## ABOUT THIS TASK
Print the listing below from its opening line through the line holding "Viewport: 800px width, 409px height.", both ends included.

___

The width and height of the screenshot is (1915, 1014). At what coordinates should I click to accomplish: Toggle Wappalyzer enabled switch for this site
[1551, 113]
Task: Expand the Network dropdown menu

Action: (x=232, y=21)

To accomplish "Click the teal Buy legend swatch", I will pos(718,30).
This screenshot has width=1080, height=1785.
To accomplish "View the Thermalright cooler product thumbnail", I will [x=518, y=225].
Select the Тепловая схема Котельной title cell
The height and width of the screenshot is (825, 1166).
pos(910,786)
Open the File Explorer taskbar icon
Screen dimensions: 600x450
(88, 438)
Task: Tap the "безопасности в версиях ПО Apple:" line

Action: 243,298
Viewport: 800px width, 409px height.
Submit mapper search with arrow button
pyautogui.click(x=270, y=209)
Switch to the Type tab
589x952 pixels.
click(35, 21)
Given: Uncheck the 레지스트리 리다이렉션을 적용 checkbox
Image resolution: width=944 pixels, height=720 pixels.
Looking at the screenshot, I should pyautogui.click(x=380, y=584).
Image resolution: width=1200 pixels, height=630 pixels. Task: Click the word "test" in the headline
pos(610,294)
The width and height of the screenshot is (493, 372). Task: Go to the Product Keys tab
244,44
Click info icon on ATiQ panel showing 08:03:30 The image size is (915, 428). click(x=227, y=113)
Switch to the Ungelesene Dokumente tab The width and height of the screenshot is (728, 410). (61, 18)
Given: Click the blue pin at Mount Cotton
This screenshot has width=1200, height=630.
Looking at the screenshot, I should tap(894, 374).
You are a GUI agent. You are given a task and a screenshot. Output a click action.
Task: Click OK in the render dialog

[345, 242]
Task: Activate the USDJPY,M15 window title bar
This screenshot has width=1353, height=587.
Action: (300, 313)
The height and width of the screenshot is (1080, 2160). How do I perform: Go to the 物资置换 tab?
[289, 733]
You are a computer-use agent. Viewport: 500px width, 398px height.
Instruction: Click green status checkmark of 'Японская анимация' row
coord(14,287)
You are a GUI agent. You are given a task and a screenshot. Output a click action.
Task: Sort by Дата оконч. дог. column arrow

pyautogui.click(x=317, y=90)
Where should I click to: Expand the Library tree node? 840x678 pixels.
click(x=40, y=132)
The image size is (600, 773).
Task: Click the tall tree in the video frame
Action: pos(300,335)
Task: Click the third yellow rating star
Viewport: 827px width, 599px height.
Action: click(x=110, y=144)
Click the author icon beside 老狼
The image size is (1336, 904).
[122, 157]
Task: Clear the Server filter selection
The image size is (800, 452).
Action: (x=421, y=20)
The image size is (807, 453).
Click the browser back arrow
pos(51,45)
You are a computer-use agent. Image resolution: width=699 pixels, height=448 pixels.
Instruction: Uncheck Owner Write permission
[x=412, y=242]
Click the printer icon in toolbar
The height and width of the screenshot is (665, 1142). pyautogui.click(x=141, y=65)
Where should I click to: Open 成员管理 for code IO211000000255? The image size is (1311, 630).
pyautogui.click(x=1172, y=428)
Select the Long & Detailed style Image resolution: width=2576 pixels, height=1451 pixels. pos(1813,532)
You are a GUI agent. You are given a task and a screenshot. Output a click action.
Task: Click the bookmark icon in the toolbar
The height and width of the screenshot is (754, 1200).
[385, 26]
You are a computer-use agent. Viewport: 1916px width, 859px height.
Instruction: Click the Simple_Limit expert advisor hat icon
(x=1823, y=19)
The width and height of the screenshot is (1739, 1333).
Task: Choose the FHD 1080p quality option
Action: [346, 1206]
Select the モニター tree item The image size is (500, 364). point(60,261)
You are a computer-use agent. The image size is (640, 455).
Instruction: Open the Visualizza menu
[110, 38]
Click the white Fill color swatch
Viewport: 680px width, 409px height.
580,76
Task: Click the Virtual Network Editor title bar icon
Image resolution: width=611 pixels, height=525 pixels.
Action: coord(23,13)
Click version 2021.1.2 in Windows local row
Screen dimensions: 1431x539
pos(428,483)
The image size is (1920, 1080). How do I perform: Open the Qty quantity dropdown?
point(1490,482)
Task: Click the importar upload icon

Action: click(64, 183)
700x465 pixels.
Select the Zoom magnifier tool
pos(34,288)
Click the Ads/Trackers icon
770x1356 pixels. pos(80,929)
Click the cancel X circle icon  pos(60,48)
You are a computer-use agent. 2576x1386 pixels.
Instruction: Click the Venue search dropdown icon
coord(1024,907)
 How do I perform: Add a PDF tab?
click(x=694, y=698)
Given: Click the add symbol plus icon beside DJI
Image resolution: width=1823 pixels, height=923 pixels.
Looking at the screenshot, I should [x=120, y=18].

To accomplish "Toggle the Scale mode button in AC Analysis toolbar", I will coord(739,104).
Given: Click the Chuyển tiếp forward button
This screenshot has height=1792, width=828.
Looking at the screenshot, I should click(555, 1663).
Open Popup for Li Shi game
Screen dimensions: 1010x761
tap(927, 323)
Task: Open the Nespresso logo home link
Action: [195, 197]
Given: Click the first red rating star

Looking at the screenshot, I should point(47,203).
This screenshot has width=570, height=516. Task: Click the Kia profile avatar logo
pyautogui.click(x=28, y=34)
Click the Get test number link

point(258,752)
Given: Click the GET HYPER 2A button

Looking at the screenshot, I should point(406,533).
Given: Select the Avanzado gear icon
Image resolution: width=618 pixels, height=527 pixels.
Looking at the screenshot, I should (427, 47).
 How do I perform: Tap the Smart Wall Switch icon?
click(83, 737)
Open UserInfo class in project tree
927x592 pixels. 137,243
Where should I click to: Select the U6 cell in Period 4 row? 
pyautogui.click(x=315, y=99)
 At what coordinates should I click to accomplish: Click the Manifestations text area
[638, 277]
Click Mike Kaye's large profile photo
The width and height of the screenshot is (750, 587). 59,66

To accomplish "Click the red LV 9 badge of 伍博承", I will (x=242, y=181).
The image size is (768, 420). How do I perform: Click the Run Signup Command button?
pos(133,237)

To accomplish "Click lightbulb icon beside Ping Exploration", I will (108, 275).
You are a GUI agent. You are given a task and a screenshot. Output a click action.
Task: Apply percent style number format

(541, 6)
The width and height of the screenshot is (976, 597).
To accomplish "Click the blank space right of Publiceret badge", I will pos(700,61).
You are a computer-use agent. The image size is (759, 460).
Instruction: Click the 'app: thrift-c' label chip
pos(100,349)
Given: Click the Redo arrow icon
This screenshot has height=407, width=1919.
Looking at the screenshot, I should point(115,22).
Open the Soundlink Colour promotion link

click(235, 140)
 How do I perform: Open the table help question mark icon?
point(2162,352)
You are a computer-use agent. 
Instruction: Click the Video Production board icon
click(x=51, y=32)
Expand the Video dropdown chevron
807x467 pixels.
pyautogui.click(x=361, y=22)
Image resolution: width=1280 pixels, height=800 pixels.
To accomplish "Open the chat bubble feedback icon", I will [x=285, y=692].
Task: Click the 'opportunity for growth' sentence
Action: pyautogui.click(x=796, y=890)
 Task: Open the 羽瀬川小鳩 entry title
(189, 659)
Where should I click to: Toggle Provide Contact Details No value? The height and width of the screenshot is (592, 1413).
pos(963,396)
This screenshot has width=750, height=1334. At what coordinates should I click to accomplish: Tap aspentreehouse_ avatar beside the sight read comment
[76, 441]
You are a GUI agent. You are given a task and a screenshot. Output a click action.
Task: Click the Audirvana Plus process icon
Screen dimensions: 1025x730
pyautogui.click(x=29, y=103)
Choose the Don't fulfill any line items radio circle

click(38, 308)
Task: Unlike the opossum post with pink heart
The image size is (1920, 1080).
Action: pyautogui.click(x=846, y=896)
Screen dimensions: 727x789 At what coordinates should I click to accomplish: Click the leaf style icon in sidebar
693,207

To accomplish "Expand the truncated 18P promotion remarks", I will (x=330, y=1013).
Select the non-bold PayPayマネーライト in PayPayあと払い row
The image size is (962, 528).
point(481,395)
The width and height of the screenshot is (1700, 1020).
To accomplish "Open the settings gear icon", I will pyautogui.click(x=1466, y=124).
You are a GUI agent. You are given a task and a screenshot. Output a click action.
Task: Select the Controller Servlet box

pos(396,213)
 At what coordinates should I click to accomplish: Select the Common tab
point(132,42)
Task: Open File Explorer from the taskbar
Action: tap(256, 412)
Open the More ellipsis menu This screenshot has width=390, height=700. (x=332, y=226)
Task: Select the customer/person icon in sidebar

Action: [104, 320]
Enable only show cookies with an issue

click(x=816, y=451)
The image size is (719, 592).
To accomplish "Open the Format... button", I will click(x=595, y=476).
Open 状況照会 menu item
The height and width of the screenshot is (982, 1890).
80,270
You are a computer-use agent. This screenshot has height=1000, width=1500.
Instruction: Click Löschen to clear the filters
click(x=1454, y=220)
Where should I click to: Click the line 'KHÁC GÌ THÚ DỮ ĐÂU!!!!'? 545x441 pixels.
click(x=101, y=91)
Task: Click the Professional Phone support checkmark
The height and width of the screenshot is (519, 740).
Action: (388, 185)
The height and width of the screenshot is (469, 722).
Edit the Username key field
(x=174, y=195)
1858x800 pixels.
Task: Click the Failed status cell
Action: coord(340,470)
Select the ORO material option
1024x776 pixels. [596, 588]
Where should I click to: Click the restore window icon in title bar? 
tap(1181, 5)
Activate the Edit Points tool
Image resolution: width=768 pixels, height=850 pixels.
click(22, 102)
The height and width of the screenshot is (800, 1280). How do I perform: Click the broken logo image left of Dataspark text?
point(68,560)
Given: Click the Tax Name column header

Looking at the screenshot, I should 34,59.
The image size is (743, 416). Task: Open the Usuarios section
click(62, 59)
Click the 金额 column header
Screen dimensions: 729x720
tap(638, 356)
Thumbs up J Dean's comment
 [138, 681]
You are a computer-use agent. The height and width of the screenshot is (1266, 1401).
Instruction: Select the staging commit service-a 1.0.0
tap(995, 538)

___

## RESULT FOR THIS EXERCISE
The width and height of the screenshot is (1915, 1014). At what coordinates should I click to accomplish: Toggle Wappalyzer enabled switch for this site
[1551, 113]
Task: Expand the Network dropdown menu

Action: (x=232, y=21)

To accomplish "Click the teal Buy legend swatch", I will pos(718,30).
This screenshot has width=1080, height=1785.
To accomplish "View the Thermalright cooler product thumbnail", I will [x=518, y=225].
Select the Тепловая схема Котельной title cell
The height and width of the screenshot is (825, 1166).
pos(910,786)
Open the File Explorer taskbar icon
Screen dimensions: 600x450
(88, 438)
Task: Tap the "безопасности в версиях ПО Apple:" line

Action: 243,298
Viewport: 800px width, 409px height.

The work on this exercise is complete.